Although war continues to be considered a necessary evil, there are many who adamantly oppose war as a means of solving international disputes. One of the most complex examples of the ever-present antiwar movement is Vietnam. While we may have lost the war, Adam Garfinkle in his book, Telltale Heart: The Origins and Impact of the Vietnam Antiwar Movement, believed that the antiwar movement hindered rather than helped the U.S. in the war, and prevented a possibly “winnable” war.
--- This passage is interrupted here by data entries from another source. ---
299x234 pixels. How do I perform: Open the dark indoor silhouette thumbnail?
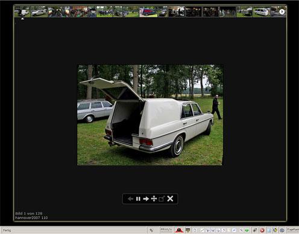(x=176, y=11)
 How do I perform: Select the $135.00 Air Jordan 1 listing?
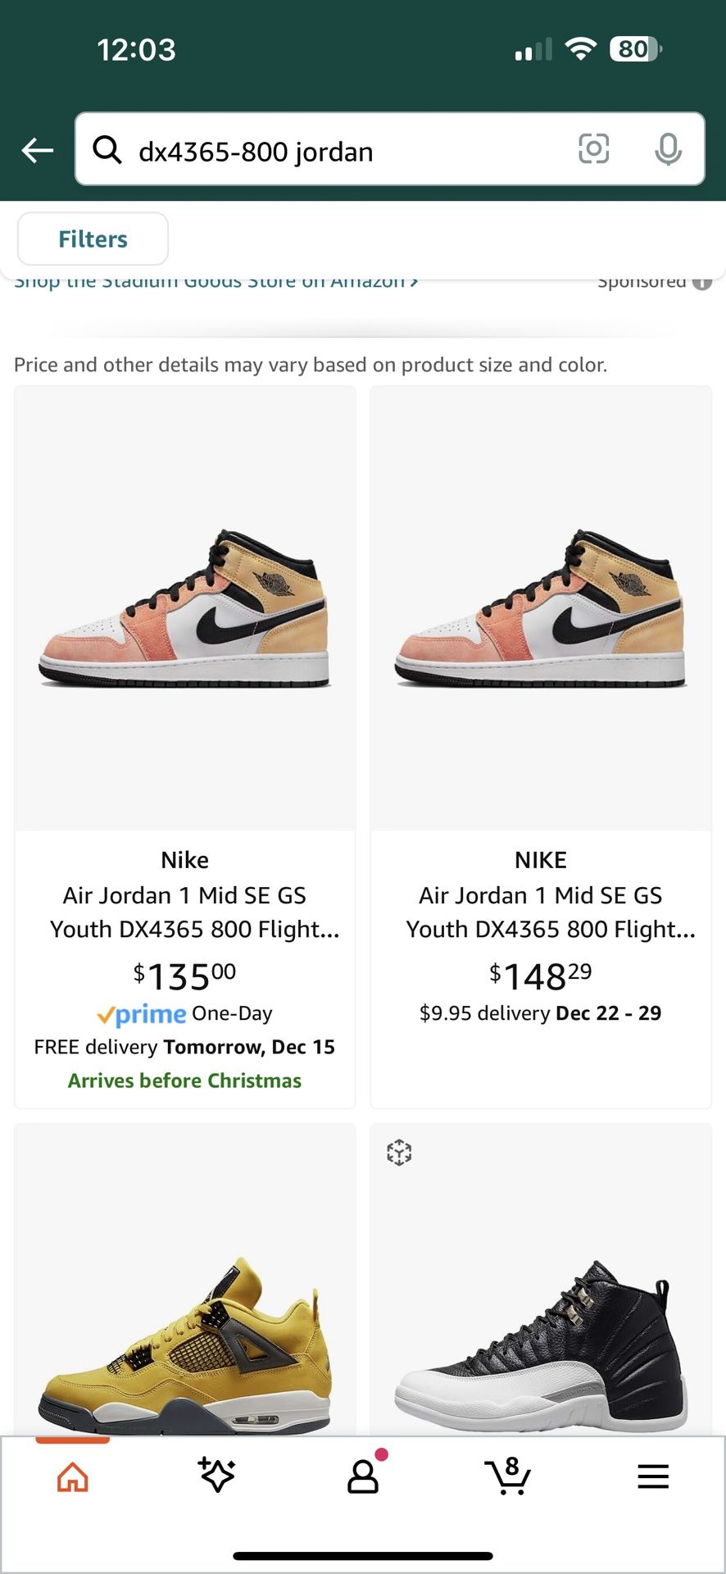pyautogui.click(x=184, y=738)
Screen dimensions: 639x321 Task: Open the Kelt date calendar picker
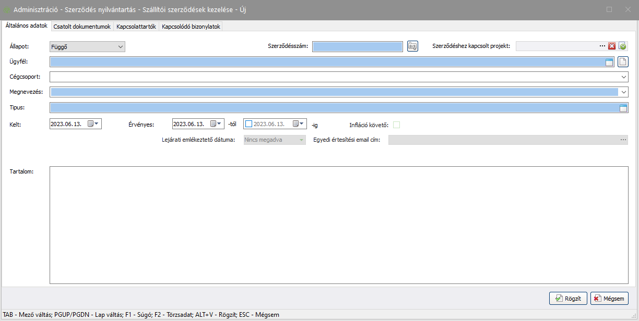(x=92, y=124)
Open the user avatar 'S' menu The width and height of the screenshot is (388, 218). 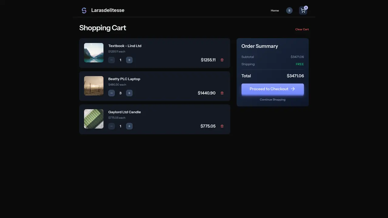pos(289,11)
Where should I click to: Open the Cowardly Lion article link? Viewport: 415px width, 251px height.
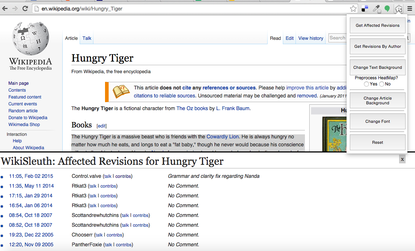(221, 137)
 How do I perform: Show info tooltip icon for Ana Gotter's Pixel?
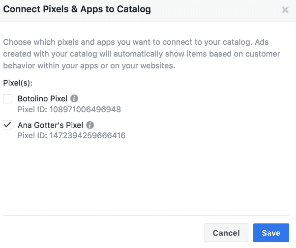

In the book, Garfinkle emphasizes the futility of the antiwar movement during the Vietnamese War. He begins by claiming that there was no real correlation to the antiwar effort and its effects on public and government action. He attempts to dispel the radical myths surrounding the movement concocted by the belligerent war hawks and the peace-seeking doves; First the war hawk’s version that the “war was winnable, but that the press, micromanaging civilian game theorists in the Pentagon, and the antiwar hippies lost it” versus the doves’ version that “the war was unwise and unwinnable no matter how much firepower was used. The United States was on the war side, fighting a righteous peasant uprising against a tyranny.”1 In both cases, it was mutually agreed that poor leadership resulted in the lost Vietnam War.  Another misconception Garfinkle addresses is the belief that the antiwar movement was led by students and communists. Also, counter-productivity may have encouraged Hanoi to press on in the war believing they had an unintentional ally due to internal opposition. Finally, the antiwar influence on governmental actions during President Johnson’s time during the weeks after the Tet offensive served as a psychological influence that altered the radial policy towards war and slowed support to the war effort. Ultimately the antiwar efforts appeared unsuccessful in preventing war in Vietnam, as while there may have been high antiwar sentiments, this was not equal to antiwar activism. Party loyalty, patriotism, sensitivity to war costs, and shifts in administrative policy all factored into the state of antiwar opinions too. There was a variety of protestors that weakened the antiwar movement as well. For many different reasons, pacifists, Christians, New Leftists, Leftists, Radical rights, students and women all opposed war. While such diversity meant that the war was unpopular among many groups, it also prevented any unified antiwar movement with overwhelming strength in numbers. With civil rights taking a backseat in the war, and mixed opinions over immediate withdrawal or negotiation in Vietnam, the antiwar movement was definitively divided and barely noticed at all.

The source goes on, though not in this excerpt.